→ Provided passage

    Stay well, faithful readers of this site,

    A M

    1. Now I’m nervous to enter the NYT Real Estate world. It’s like Sunday Styles is Mount Everest, & Real Estate is K2 — known only to connoisseurs, but 5 times more deadly. Besides, you offered to write a guest post!

      IRL LOL at this comment. Stay cool up there — it’s slightly more temperate down south, for once.

  3. Oh no! I wrote a guest post the weekend after you said you’d be amenable to one! Did you not get it? It talked about Reese Witherspoon selling an apartment, some crazy widow living in an apartment bought for peanuts and now worth millions (the inspiration for Pud in my f’r instance post above) whose apt was filled with all kinds of hoarder crap, like 100s of cookbooks (including “Je Sais Cuisiner”, which is now what I say to people who hit me up for cigarettes, because I am one of the Last Men Smoking) and who married a Mad Man, kind of, and as a wedding present they gave each other yarn/batik-somethings. It was not the guy’s first marriage. They met because she was the secretary to to the guy’s publisher, and he was married at the time. I am not lying. There was also something about buyers “demanding” larger, 3- or 4-bedroom apts, so develepors were combining shabby, $1 million-plus 2-bedrooms to satisfy this insatiable need. There was also a guy who was looking for a rental and apparently had never heard of Brooklyn (even tho his sister lived there and he lived near the South Street Seaport so his view was of, yes, Brooklyn).

→ Source data

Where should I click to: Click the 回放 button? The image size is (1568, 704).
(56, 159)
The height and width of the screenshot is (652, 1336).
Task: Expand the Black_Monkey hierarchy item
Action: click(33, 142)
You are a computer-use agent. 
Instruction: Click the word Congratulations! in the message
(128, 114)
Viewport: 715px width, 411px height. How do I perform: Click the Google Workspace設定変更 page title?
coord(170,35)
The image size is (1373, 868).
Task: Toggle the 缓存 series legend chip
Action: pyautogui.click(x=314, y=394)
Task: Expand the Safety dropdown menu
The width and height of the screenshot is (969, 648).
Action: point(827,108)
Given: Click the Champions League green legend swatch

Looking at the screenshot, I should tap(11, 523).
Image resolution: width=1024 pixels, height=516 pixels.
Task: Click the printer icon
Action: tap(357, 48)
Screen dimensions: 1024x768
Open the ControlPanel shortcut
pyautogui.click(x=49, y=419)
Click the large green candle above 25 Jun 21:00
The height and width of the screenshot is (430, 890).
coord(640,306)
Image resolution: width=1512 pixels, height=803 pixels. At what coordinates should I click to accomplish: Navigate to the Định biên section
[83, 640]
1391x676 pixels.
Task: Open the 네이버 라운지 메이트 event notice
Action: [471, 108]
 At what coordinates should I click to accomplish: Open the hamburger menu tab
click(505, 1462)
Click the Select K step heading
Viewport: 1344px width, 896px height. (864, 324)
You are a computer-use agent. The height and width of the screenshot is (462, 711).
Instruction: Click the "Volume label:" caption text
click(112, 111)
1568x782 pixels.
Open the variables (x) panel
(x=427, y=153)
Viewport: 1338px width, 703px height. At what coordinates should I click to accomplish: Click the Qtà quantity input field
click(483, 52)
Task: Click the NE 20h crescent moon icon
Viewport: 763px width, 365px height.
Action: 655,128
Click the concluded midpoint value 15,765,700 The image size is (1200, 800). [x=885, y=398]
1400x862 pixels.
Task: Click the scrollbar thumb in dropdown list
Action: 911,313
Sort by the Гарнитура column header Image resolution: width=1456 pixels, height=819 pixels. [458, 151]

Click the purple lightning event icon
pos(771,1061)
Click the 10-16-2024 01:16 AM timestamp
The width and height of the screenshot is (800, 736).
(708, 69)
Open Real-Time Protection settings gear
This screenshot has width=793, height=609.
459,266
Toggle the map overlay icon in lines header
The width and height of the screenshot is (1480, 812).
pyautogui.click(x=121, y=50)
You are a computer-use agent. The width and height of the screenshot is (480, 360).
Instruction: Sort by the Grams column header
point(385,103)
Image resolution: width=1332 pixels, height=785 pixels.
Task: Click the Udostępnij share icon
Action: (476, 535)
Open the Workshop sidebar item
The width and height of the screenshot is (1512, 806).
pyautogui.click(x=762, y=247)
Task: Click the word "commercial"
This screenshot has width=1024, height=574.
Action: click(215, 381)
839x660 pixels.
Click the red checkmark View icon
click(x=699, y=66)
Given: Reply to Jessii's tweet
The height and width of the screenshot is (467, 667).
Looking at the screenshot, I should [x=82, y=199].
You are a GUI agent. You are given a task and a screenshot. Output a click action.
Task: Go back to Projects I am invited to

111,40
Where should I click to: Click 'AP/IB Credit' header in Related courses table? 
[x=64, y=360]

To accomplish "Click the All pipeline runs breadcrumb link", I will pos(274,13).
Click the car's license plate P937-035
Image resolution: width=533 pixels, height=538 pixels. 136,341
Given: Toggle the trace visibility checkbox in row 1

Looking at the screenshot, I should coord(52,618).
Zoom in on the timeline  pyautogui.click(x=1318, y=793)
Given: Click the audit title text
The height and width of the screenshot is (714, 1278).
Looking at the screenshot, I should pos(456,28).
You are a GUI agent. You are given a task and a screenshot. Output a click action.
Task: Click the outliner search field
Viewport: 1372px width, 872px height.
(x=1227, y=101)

→ Work required
Transcribe everything in the comment thread from "Stay well, faithful" down to "a guest post!", keeping every word and mark unchanged.

→ Task solution
Stay well, faithful readers of this site,

    A M

    1. Now I’m nervous to enter the NYT Real Estate world. It’s like Sunday Styles is Mount Everest, & Real Estate is K2 — known only to connoisseurs, but 5 times more deadly. Besides, you offered to write a guest post!